SÃO PAULO — A Secretaria de Estado de São Paulo confirmou o terceiro caso da variante Ômicron em um paciente no Brasil. Trata-se de um jovem de 29 anos que desembarcou no Aeroporto Internacional de Guarulhos no último sábado, seu ponto de partida foi a Etiópia.

A amostra do paciente foi sequenciada pelo Instituto Adolfo Lutz, ligado ao governo do Estado. O rapaz foi testado ao desembarcar no Brasil, mas no momento da coleta não apresentava sintomas.

A pasta da Saúde aponta que ele está em isolamento domiciliar desde o último sábado e segue assintomático. O jovem é imunizado com duas doses do imunizante da Pfizer. A vigilância do caso é comandada pela prefeitura de Guarulhos, onde ele reside.

Outros casos

Os dois primeiros casos da variante Ômicron no Brasil foram confirmados pelo Lutz na tarde de ontem. A instituição validou o sequenciamento genético realizado pelo laboratório do Hospital Albert Einstein. Os casos iniciais são de um homem de 41 anos e uma mulher de 37, provenientes da África do Sul. Eles desembarcaram no Brasil no dia 23 e fizeram exame antes de embarcar novamente no dia 25.

Ambos tiveram resultado positivos em exames de PCR coletados no laboratório Einstein instalado no Aeroporto Internacional de Guarulhos antes de viagem à África do Sul. A vigilância municipal informou que o casal foi vacinado com o imunizante da Janssen, na África do Sul — inicialmente, havia a informação de que os pacientes não estavam imunizados, o que é uma informação incorreta.

Análise em laboratório

O sequenciamento genômico é uma análise laboratorial que leva em conta diversas etapas químicas e de bioinformática — o uso da ciência da computação para decodificar dados de pesquisas biológicas — para identificar variações de organismos vivos, como o novo coronavírus. Essa classificação se dá por forma de letras, que representam substâncias bioquímicas.

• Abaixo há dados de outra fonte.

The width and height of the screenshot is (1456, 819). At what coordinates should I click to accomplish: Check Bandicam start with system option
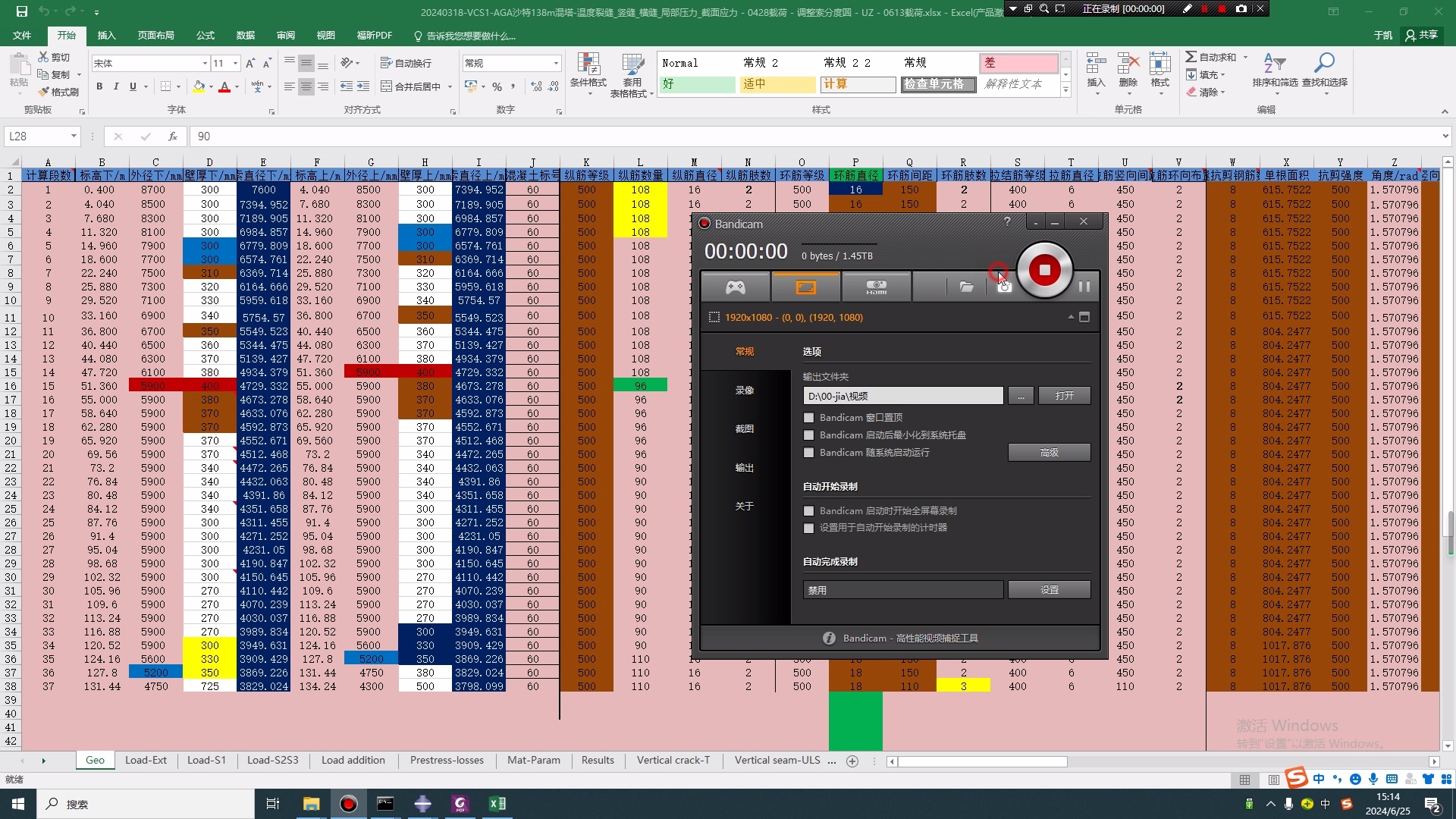808,453
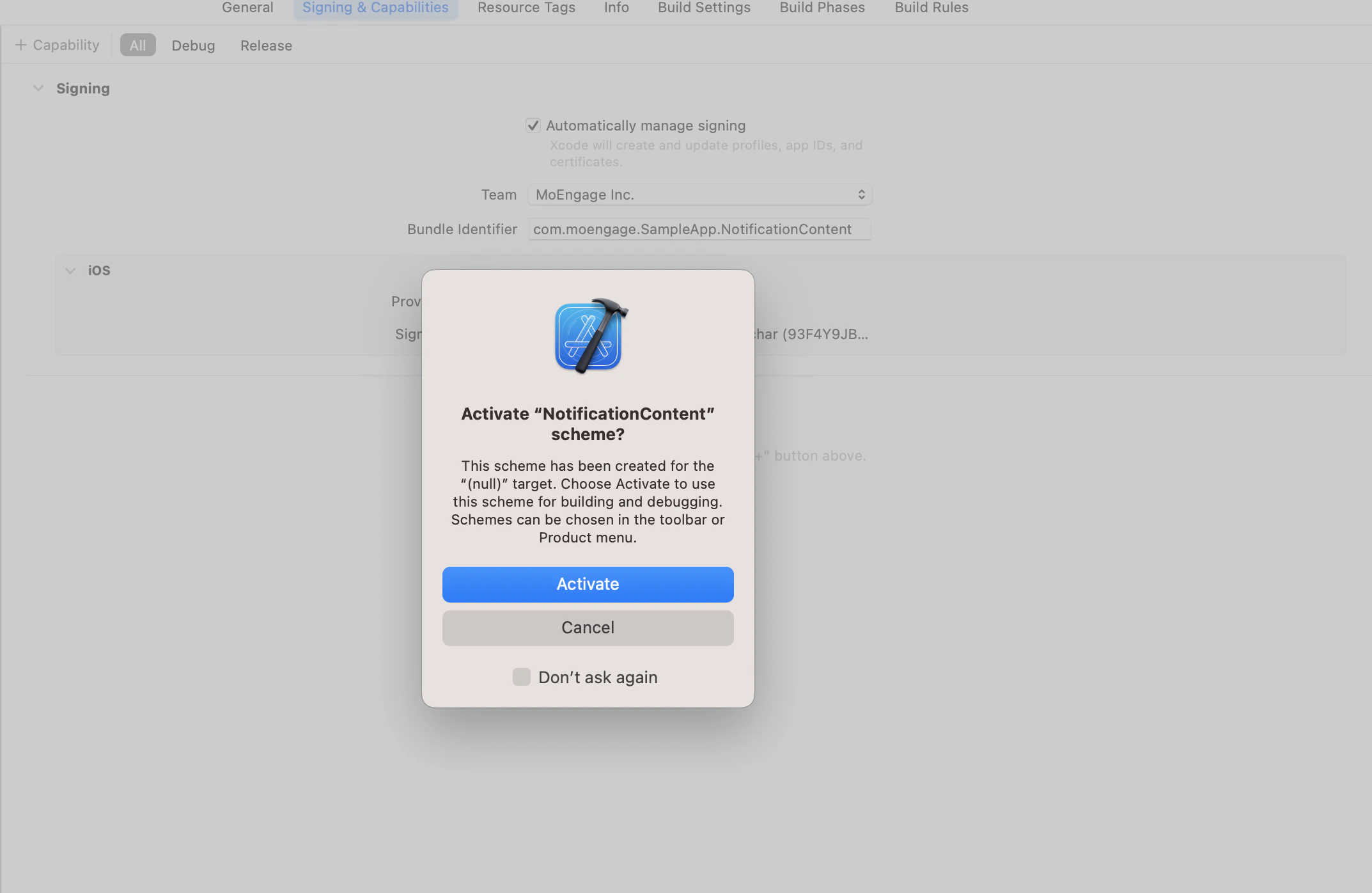Check the Don't ask again checkbox
1372x893 pixels.
click(522, 677)
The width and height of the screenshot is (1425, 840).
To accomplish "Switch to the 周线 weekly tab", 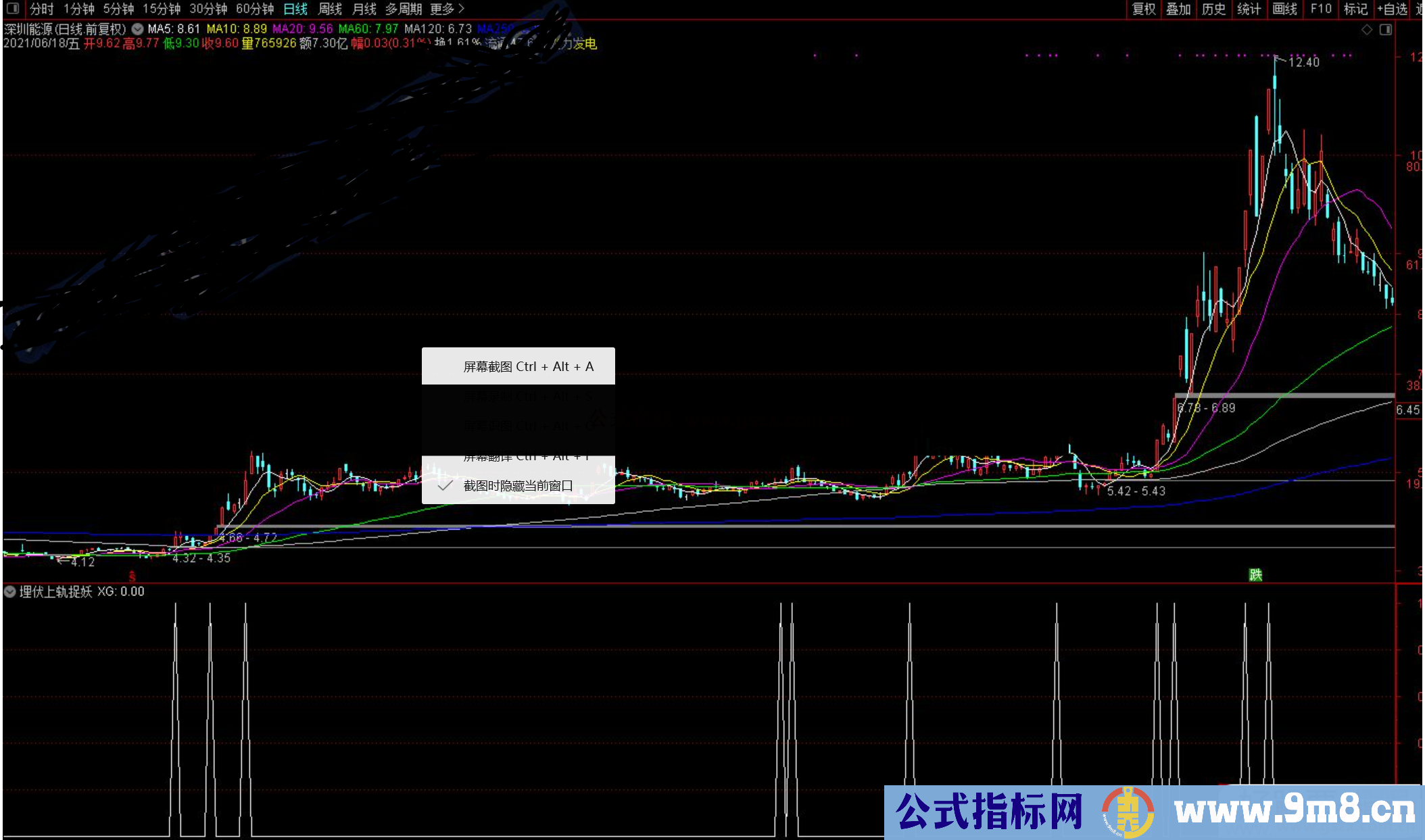I will click(x=331, y=9).
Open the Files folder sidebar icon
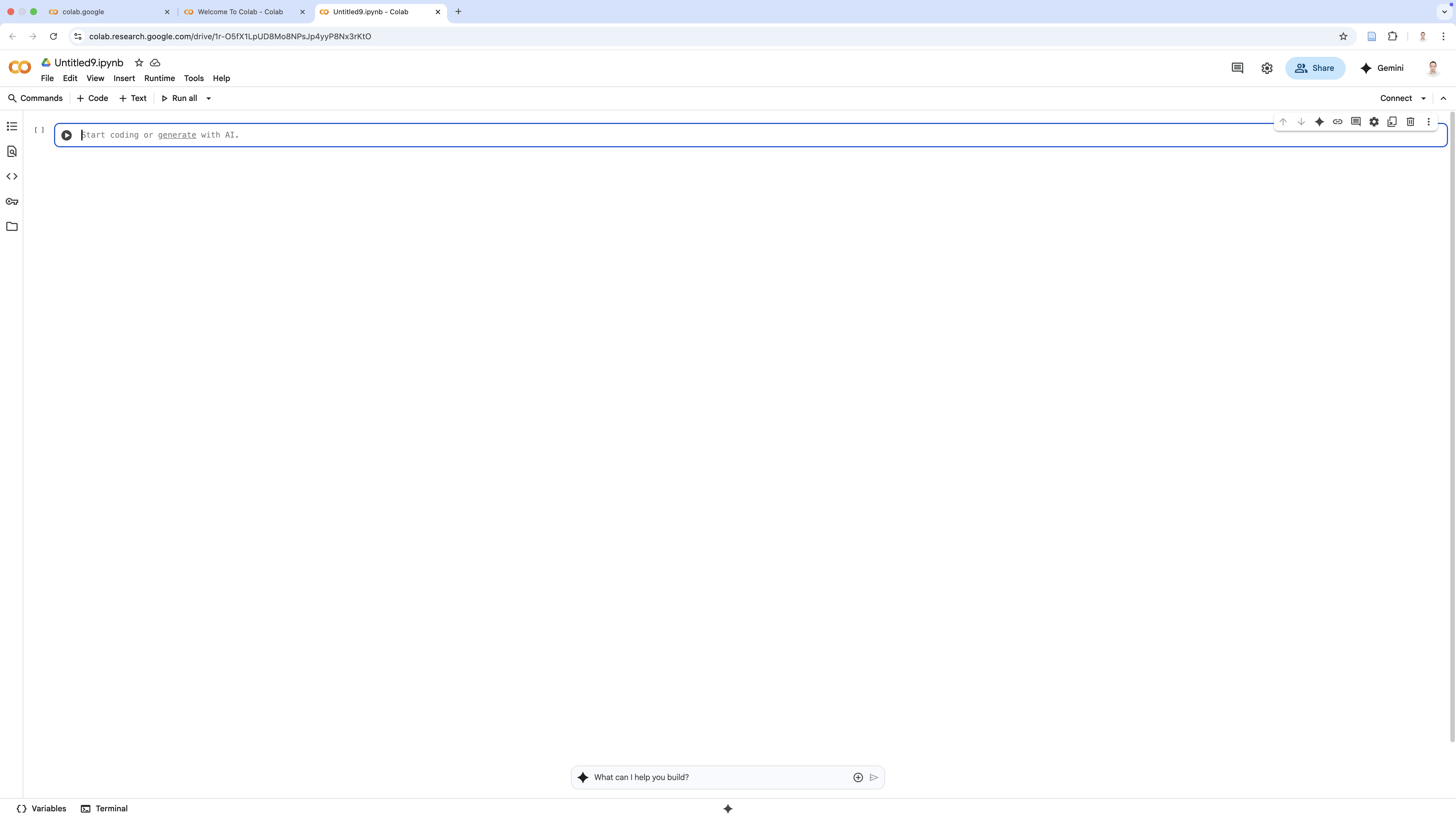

“A grande questão que temos agora é para onde vai a pandemia, e isso pode ser resumido aos avanços do vírus (o que pode ser determinado pelo sequenciamento)“, diz José Eduardo Levi, virologista do grupo Dasa, que conta com um projeto próprio de vigilância genômica. “Há dois aspectos importantes para avaliar: a capacidade de resistência às vacinas e as mudanças que ocorrem necessariamente com as mutações. Como isso ocorre muito rapidamente, nós só anteciparemos ou andaremos junto às modificações fazendo o sequenciamento”, completa.